- _OBJECTIVE 1_: In the Neale Richmond biography, which local electoral area did Richmond represent after his 2009 election to Dún Laoghaire–Rathdown County Council?
- _OBJECTIVE 2_: Retype the Neale Richmond biography between "He was elected to Seanad" and "colleague Josepha Madigan.", inclusive.

- _SELECTED EXTRACT_:

* * *

Neale Richmond (born 15 March 1983) is an Irish Fine Gael politician who has served as Minister of State since 2023. He has been a Teachta Dála (TD) for the Dublin Rathdown constituency since the 2020 general election. He previously served as a Senator for the Labour Panel from 2016 to 2020.

Education
A native of Ballinteer, Richmond was educated at Taney Parish Primary School and Wesley College, before graduating from University College Dublin, with a BA in History in 2004 and an MA in Political Science in 2005. He lives in Stepaside with his wife and family. He is a member of the Church of Ireland.

Political career
While studying in UCD, Richmond was chair of the UCD branch of Young Fine Gael.

He was elected to Dún Laoghaire–Rathdown County Council in 2009 to represent the Glencullen–Sandyford local electoral area. Richmond was re-elected to the Council in 2014 on the first count. Following his re-election to the council, he was appointed by the Taoiseach as one of Ireland's nine delegates to the European Committee of the Regions. 

He was elected to Seanad Éireann in 2016 for the Labour Panel. He was appointed Chair of the Seanad Select Committee on the decision of the United Kingdom to leave the European Union on 23 February 2017.

Following the 2020 general election, Richmond was elected to Dáil Éireann as a Fine Gael TD for the Dublin Rathdown constituency, taking the second seat in the three-seat constituency behind Catherine Martin and ahead of party colleague Josepha Madigan.

* * *

- _Entries on where items appear_:
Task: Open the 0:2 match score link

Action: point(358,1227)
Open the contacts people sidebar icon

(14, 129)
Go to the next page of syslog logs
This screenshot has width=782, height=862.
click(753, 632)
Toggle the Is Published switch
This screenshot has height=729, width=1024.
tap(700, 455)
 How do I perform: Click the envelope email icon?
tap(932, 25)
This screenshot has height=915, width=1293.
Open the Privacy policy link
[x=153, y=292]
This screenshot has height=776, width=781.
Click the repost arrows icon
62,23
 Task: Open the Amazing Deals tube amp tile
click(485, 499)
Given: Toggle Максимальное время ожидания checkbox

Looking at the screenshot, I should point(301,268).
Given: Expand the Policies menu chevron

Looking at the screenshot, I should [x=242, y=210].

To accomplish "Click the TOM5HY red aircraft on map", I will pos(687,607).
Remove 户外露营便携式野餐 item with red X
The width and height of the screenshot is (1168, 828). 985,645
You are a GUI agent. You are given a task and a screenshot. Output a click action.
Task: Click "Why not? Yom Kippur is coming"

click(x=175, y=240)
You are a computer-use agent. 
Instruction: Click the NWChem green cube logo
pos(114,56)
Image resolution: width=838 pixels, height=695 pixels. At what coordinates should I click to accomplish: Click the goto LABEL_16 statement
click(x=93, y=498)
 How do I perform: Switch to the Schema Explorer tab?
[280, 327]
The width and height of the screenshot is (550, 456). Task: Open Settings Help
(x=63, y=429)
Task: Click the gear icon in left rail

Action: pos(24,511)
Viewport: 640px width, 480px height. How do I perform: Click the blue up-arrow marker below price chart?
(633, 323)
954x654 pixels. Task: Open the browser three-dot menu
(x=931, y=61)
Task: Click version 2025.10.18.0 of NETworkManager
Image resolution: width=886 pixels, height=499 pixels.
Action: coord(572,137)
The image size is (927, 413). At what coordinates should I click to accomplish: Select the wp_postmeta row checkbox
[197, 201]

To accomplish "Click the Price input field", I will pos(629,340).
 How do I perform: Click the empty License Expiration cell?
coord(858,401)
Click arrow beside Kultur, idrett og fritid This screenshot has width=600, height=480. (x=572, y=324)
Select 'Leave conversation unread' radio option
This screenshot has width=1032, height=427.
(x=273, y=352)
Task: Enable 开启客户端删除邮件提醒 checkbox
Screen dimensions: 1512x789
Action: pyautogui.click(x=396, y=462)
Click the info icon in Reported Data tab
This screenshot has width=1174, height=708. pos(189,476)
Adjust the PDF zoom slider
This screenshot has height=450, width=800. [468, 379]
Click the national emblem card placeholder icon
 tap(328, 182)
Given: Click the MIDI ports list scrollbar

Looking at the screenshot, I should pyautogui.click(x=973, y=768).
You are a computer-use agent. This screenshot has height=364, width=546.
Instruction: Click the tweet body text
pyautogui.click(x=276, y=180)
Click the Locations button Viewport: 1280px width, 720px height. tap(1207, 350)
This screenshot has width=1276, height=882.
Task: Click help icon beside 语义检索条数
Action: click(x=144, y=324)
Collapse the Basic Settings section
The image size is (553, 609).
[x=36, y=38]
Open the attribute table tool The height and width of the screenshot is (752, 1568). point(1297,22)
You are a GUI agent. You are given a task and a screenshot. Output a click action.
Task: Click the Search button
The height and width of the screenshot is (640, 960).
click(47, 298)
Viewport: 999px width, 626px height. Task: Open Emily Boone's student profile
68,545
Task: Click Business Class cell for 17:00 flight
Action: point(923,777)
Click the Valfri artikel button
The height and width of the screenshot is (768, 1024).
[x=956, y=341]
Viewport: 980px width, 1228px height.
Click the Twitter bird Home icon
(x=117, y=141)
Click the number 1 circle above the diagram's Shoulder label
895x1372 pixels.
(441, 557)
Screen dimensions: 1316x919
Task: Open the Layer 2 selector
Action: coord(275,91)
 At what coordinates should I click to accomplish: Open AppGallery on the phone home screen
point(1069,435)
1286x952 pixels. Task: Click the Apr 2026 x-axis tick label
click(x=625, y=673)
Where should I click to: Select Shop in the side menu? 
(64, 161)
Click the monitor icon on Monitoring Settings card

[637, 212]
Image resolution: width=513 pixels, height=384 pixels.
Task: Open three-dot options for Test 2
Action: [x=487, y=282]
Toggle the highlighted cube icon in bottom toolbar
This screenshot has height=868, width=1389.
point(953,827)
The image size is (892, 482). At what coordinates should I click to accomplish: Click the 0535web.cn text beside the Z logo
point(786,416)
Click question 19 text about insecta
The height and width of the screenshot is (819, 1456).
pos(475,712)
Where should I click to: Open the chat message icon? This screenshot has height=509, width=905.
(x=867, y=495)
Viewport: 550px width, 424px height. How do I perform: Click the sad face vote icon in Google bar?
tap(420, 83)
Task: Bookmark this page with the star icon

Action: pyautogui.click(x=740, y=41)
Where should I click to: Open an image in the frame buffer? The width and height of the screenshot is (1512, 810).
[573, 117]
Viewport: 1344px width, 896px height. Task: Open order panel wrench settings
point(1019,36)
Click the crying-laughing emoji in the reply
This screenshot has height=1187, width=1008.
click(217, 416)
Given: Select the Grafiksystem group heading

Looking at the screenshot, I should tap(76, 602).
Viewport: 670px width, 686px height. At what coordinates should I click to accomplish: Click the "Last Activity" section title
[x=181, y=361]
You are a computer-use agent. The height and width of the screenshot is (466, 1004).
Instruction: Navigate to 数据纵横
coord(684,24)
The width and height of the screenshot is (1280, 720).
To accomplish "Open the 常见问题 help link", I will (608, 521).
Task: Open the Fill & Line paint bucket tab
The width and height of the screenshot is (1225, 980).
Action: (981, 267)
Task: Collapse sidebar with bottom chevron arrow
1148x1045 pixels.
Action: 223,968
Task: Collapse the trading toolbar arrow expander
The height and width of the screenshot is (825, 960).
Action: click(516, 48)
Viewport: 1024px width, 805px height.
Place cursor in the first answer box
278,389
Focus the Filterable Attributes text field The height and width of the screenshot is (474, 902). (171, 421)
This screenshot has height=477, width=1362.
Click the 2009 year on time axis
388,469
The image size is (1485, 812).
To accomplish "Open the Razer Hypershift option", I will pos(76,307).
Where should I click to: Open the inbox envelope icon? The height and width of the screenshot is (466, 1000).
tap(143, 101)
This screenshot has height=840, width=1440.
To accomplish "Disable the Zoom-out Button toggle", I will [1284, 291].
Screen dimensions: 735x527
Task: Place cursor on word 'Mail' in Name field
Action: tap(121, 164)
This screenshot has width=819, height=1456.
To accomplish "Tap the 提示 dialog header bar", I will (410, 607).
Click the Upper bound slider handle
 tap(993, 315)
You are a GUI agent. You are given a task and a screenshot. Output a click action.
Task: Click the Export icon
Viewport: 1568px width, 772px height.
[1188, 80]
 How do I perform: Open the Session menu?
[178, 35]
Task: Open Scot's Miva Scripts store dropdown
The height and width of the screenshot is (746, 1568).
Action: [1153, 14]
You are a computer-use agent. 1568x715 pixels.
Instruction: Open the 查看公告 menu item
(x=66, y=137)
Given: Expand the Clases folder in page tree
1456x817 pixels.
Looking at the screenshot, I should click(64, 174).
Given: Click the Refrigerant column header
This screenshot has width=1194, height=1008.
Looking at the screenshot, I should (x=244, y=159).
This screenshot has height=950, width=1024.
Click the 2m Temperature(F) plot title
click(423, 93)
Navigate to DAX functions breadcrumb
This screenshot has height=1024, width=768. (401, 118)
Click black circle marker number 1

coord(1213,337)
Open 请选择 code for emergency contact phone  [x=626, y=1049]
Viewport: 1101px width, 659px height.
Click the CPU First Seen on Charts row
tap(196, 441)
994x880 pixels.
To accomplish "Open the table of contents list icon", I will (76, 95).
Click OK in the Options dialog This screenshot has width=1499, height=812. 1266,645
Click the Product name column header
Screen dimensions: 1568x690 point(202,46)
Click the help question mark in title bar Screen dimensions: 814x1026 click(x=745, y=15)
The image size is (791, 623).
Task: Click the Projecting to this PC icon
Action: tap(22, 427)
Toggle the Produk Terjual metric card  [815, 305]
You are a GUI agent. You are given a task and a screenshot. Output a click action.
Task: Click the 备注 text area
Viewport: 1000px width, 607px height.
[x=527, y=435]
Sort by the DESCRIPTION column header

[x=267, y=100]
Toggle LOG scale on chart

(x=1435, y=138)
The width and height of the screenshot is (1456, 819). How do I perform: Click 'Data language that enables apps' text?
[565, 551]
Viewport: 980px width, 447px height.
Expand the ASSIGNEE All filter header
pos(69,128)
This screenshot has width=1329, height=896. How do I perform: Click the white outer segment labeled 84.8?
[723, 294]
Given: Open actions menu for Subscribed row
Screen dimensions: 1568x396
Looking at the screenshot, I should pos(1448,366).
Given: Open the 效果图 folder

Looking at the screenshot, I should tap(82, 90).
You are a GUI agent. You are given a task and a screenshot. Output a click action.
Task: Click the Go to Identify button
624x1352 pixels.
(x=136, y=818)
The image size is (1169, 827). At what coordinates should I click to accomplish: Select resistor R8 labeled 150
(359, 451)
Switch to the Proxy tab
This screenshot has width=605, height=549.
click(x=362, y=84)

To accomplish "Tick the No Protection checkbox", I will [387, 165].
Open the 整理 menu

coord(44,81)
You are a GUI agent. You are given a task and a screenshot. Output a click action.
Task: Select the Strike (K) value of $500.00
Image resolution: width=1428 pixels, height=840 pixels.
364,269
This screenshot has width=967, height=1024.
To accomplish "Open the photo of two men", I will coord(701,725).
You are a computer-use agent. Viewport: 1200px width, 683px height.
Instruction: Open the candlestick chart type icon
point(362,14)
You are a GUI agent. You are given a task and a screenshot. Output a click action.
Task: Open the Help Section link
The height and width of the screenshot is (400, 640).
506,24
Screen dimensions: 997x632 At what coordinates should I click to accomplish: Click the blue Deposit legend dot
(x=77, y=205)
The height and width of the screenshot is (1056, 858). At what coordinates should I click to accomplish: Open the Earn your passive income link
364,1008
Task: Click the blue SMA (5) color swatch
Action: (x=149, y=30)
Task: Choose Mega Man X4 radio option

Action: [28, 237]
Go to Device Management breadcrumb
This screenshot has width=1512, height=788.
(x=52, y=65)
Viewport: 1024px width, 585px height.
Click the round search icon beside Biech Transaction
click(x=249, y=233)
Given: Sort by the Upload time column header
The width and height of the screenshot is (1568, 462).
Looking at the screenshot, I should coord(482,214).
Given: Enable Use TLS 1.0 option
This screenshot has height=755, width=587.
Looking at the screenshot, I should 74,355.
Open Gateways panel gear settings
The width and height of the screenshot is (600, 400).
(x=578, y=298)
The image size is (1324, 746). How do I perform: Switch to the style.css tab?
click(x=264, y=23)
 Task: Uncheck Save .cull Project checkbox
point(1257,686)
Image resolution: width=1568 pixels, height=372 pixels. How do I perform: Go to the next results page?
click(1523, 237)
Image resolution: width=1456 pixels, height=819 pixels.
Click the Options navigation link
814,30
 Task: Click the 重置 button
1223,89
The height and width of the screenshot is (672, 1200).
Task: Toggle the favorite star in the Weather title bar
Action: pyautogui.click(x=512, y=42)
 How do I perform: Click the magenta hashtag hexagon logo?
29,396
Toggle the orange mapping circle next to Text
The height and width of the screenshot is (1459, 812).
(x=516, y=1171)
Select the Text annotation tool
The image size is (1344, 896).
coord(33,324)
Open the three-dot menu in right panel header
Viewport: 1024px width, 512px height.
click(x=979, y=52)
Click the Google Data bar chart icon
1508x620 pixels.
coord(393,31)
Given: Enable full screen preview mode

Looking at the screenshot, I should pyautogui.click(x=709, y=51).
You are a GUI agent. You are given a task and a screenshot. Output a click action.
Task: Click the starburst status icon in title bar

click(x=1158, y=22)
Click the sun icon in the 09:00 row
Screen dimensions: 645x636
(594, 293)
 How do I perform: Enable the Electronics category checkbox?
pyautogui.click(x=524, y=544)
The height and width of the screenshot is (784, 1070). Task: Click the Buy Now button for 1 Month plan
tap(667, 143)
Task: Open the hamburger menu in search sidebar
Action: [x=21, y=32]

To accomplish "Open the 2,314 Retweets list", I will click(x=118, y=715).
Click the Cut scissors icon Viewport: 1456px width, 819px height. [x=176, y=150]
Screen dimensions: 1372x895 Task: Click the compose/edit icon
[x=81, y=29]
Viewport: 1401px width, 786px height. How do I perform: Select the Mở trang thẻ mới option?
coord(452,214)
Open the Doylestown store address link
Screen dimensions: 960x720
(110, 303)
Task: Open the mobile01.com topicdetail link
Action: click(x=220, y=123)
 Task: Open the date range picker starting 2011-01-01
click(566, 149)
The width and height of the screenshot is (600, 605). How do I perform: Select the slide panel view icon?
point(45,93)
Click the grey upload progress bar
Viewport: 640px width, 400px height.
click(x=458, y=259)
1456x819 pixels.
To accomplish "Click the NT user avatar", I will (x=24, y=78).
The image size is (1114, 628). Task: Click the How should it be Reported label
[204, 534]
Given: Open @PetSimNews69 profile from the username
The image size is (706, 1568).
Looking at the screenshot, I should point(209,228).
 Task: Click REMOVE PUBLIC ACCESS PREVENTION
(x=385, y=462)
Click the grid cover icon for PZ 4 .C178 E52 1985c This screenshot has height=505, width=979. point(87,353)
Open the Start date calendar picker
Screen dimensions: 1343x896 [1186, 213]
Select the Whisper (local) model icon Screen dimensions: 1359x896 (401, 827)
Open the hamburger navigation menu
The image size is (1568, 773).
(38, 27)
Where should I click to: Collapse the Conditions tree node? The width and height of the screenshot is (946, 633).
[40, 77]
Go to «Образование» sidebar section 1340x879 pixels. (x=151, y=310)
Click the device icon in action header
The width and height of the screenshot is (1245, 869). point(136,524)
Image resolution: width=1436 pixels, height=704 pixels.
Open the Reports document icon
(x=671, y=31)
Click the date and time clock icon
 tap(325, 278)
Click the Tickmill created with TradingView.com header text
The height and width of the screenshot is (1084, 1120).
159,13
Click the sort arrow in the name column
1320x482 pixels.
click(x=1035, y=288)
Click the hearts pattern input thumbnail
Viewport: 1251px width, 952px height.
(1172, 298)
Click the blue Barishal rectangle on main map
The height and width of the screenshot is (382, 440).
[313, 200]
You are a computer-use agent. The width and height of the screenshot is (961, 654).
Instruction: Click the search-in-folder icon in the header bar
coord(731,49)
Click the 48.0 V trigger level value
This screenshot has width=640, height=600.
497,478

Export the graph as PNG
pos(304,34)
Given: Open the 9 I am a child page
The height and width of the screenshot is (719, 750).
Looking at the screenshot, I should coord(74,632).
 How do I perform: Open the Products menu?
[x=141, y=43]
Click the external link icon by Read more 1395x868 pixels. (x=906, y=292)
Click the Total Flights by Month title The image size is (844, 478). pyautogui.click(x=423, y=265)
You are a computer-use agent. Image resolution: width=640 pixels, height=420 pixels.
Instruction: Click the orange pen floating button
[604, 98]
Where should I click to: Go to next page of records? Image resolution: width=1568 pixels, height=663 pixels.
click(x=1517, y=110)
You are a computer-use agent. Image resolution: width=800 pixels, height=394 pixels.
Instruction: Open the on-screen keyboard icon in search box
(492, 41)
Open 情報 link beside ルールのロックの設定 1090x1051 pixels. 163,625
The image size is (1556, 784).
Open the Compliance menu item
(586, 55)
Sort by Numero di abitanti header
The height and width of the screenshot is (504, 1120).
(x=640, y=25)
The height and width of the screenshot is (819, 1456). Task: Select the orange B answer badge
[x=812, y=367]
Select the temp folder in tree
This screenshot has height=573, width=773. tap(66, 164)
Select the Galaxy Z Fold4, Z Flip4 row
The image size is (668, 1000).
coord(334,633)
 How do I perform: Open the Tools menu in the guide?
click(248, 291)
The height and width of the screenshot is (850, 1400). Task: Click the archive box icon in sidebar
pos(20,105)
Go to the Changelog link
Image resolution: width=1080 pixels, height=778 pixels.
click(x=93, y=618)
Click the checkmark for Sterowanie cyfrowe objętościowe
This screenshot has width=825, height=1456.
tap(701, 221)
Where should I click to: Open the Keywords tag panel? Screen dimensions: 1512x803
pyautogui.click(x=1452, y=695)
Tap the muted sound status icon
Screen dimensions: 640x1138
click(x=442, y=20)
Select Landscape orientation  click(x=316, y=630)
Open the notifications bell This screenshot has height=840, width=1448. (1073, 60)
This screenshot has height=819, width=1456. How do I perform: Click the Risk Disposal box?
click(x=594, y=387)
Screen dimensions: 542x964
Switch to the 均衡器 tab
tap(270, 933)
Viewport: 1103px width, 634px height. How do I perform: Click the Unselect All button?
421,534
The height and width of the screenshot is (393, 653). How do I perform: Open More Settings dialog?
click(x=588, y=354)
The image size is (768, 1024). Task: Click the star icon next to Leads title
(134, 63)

* * *

- _FINAL RESULT 1_: Glencullen–Sandyford

- _FINAL RESULT 2_:
He was elected to Seanad Éireann in 2016 for the Labour Panel. He was appointed Chair of the Seanad Select Committee on the decision of the United Kingdom to leave the European Union on 23 February 2017.

Following the 2020 general election, Richmond was elected to Dáil Éireann as a Fine Gael TD for the Dublin Rathdown constituency, taking the second seat in the three-seat constituency behind Catherine Martin and ahead of party colleague Josepha Madigan.